= PROBLEM STATEMENT =
Quote exactly and only this range of lines in the data below: the line that holds "Сдать квартиру (846, 408)" to the line that holds "Submit (177, 2407)", both included.

= DATA EXCERPTS =

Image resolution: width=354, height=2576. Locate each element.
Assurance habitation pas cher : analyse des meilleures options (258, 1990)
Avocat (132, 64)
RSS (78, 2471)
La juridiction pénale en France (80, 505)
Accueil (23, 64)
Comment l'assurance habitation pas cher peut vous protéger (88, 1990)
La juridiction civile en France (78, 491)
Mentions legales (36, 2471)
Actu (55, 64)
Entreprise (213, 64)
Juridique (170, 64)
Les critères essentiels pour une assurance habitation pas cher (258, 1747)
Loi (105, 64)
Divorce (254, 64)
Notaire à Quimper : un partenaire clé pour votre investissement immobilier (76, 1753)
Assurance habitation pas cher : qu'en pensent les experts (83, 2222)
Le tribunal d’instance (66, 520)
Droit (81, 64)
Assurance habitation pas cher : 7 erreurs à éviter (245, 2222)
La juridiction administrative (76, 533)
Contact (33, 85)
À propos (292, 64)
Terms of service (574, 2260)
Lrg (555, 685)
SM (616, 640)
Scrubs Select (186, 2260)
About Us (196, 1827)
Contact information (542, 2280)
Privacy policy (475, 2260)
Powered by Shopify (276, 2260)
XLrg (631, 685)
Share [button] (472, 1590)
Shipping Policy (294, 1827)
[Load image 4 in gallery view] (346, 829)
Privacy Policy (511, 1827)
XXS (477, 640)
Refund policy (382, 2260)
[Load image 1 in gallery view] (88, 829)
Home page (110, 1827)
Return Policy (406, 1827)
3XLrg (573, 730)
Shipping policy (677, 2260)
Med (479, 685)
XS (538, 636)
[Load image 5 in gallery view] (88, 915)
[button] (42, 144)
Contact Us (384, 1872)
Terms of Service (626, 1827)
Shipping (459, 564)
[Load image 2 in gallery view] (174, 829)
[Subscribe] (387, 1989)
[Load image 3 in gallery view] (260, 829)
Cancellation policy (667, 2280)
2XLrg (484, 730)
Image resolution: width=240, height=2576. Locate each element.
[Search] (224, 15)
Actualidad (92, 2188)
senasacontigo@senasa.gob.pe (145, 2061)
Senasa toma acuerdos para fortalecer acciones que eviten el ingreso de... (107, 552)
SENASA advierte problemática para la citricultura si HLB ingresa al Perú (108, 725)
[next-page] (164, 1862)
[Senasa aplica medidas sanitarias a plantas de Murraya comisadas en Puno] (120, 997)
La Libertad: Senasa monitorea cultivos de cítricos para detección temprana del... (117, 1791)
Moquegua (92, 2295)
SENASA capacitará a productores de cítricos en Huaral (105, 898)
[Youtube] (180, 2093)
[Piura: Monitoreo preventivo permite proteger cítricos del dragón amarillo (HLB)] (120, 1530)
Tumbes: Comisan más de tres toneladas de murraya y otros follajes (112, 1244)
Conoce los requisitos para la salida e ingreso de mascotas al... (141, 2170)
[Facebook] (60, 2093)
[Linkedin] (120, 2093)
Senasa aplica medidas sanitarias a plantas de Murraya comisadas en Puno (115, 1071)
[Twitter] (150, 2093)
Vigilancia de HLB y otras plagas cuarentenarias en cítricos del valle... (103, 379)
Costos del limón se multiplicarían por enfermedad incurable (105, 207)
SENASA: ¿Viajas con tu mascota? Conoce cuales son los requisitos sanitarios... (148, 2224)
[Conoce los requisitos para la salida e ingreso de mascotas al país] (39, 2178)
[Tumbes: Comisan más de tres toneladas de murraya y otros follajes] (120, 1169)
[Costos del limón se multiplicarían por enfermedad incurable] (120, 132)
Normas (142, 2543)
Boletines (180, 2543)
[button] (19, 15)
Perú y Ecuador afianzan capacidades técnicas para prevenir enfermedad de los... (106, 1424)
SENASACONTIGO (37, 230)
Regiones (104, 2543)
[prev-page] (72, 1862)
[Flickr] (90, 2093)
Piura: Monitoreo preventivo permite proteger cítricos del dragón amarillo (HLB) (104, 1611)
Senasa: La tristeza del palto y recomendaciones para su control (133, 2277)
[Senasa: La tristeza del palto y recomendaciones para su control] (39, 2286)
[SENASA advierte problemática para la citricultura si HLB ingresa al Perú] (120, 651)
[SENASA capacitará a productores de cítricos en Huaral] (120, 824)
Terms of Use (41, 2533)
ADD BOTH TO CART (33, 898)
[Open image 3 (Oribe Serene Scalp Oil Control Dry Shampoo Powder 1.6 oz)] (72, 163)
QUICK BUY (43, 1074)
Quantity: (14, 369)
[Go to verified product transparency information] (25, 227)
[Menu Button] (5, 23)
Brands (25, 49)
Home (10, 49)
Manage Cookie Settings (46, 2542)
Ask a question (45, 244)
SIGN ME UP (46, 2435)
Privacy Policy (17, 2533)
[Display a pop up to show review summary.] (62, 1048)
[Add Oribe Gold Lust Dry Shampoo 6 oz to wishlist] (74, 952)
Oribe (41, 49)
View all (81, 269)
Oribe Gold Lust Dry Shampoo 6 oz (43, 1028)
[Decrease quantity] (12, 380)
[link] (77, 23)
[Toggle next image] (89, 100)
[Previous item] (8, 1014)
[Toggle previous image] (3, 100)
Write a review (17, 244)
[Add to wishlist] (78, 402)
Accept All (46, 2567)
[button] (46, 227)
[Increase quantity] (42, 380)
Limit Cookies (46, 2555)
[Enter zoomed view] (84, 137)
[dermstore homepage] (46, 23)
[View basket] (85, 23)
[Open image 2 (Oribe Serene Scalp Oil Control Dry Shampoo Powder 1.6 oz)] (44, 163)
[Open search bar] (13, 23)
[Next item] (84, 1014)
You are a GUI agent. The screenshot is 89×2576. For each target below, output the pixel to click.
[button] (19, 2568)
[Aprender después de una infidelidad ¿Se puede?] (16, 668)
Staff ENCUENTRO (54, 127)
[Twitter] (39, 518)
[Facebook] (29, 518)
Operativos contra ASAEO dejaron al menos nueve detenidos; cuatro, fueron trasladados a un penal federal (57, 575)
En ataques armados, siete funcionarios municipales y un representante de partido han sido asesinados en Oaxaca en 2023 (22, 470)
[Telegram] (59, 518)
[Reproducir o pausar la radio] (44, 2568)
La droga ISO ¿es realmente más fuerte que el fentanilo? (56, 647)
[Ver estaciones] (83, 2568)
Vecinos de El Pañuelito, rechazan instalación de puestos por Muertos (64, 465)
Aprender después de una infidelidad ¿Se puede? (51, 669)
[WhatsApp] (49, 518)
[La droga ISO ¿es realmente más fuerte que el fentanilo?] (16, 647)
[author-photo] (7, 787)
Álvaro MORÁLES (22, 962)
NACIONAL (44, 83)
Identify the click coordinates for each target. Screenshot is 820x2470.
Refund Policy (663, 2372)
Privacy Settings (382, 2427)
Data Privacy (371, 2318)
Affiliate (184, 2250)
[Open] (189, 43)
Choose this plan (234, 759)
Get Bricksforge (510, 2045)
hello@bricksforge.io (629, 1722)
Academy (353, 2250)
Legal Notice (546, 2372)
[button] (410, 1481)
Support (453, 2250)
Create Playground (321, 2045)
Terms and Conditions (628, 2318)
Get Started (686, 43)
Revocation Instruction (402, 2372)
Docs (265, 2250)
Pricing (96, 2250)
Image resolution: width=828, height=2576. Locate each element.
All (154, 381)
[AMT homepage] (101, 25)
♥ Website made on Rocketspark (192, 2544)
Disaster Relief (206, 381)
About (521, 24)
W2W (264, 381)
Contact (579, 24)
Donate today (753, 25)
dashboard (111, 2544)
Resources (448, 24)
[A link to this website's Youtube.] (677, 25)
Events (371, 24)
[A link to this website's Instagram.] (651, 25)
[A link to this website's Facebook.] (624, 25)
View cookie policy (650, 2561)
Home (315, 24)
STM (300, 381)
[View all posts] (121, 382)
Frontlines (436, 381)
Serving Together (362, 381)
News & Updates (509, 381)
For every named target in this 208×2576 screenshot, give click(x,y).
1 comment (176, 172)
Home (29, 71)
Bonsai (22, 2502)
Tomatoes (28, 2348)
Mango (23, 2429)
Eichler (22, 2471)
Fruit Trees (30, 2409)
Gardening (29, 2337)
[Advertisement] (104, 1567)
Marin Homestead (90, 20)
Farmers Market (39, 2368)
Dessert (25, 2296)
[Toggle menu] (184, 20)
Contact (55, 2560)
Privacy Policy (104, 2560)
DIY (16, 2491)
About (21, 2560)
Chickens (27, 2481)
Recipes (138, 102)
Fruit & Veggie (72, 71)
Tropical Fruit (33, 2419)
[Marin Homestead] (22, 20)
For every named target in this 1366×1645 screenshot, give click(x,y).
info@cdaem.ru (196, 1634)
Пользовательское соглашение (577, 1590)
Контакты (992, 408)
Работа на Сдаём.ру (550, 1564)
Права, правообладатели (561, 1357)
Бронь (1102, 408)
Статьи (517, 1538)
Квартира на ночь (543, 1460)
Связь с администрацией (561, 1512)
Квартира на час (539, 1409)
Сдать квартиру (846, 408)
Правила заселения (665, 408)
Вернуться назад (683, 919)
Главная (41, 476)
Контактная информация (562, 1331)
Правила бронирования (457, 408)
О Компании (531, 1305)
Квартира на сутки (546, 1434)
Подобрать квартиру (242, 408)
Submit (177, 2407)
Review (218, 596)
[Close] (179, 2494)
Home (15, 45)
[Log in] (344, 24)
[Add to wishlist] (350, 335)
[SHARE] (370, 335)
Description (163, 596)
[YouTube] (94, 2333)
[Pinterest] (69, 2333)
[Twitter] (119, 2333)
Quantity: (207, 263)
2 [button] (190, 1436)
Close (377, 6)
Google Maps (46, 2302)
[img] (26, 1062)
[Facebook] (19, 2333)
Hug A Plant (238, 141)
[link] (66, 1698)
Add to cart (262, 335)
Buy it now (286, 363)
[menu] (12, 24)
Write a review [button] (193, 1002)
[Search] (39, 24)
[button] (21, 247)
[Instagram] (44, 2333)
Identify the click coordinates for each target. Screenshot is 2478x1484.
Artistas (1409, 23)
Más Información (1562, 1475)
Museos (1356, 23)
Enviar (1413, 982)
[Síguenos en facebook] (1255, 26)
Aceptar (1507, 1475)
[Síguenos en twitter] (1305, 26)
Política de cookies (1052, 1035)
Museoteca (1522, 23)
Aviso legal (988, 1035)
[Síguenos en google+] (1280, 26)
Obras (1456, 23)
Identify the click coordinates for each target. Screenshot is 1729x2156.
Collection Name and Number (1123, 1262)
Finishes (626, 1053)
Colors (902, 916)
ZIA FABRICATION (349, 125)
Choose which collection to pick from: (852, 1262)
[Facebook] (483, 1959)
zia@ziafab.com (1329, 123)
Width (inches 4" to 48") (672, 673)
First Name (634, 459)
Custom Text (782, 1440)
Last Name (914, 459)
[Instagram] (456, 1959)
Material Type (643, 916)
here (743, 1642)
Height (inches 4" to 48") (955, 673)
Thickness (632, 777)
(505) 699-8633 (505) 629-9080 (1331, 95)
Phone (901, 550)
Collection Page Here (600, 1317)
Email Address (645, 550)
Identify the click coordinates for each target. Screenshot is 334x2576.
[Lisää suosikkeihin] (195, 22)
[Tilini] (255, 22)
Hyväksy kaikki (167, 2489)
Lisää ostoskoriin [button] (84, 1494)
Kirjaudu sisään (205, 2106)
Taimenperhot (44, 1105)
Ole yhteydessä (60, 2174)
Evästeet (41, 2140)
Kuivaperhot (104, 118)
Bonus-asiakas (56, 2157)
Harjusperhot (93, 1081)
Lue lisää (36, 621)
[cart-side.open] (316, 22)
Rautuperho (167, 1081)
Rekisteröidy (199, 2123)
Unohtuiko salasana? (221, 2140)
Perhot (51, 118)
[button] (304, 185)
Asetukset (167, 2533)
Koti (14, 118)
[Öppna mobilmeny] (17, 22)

= ANSWER BOX =
Сдать квартиру (846, 408)
Правила заселения (665, 408)
Вернуться назад (683, 919)
Главная (41, 476)
Контактная информация (562, 1331)
Правила бронирования (457, 408)
О Компании (531, 1305)
Квартира на сутки (546, 1434)
Подобрать квартиру (242, 408)
Submit (177, 2407)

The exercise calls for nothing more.